On big-endian machines, there are plenty of test fails due to missing/wrong byteswaps. I've created a couple of patches to fix those fails, in numpy_helper.py::from_array() and helper.py::make_tensor() and in various testcases.

Some of the fixed Testcases test_make_tensor_raw are also mentioned in the issue from 2024-07-14 created by tehbone:
s390x test failures - test_make_tensor_raw #6181

Especially the last commit "Adjust remaining tests which are using tobytes()." is not really required as all corresponding tests did not fail before. But it makes the tests more consistent as before.

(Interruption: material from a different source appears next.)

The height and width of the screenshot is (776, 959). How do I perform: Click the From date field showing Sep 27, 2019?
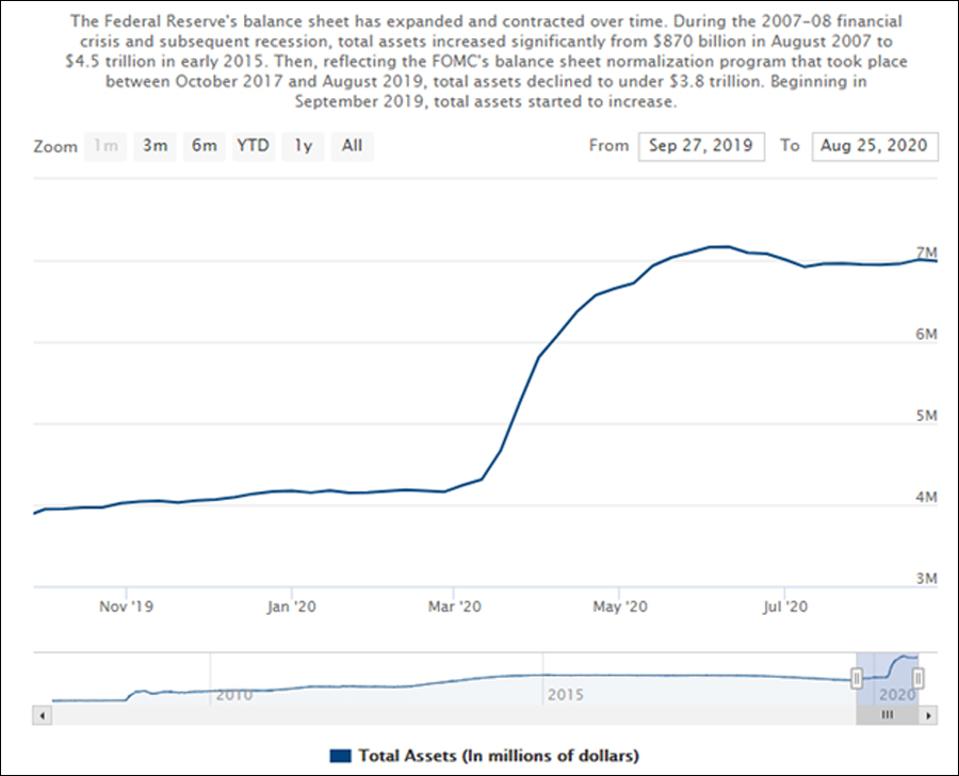700,146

In the end I'm down to 7 remaining fails:

7 failed, 5314 passed, 3660 skipped, 31 warnings
FAILED onnx/test/helper_test.py::TestHelperTensorFunctions::test_make_bfloat16_tensor_raw
FAILED onnx/test/test_backend_reference.py::OnnxBackendNodeModelTest::test_cast_BFLOAT16_to_FLOAT_cpu
FAILED onnx/test/test_backend_reference.py::OnnxBackendNodeModelTest::test_cast_FLOAT_to_BFLOAT16_cpu
FAILED onnx/test/test_backend_reference.py::OnnxBackendNodeModelTest::test_castlike_BFLOAT16_to_FLOAT_cpu
FAILED onnx/test/test_backend_reference.py::OnnxBackendNodeModelTest::test_castlike_BFLOAT16_to_FLOAT_expanded_cpu
FAILED onnx/test/test_backend_reference.py::OnnxBackendNodeModelTest::test_castlike_FLOAT_to_BFLOAT16_cpu
FAILED onnx/test/test_backend_reference.py::OnnxBackendNodeModelTest::test_castlike_FLOAT_to_BFLOAT16_expanded_cpu

Those fails happen as the ml_dtypes-bfloat16 datatype does not byteswap. I've already filed an issue:
"bfloat16: byteswap does not swap bytes #308"
There is already a pull-request fixing this issue, but the assigned reviewer has not yet responded:
"Fix bfloat16 byteswap #311"
With a locally fixed ml_dtypes, the remaining tests are also passing.

How are those dependency issues solved in onnx?
Is the required version bumped as soon as fixed and released in ml_dtypes?
Or shall we implement a workaround with a different approach to swap bytes for bfloat16 datatype in onnx-sources?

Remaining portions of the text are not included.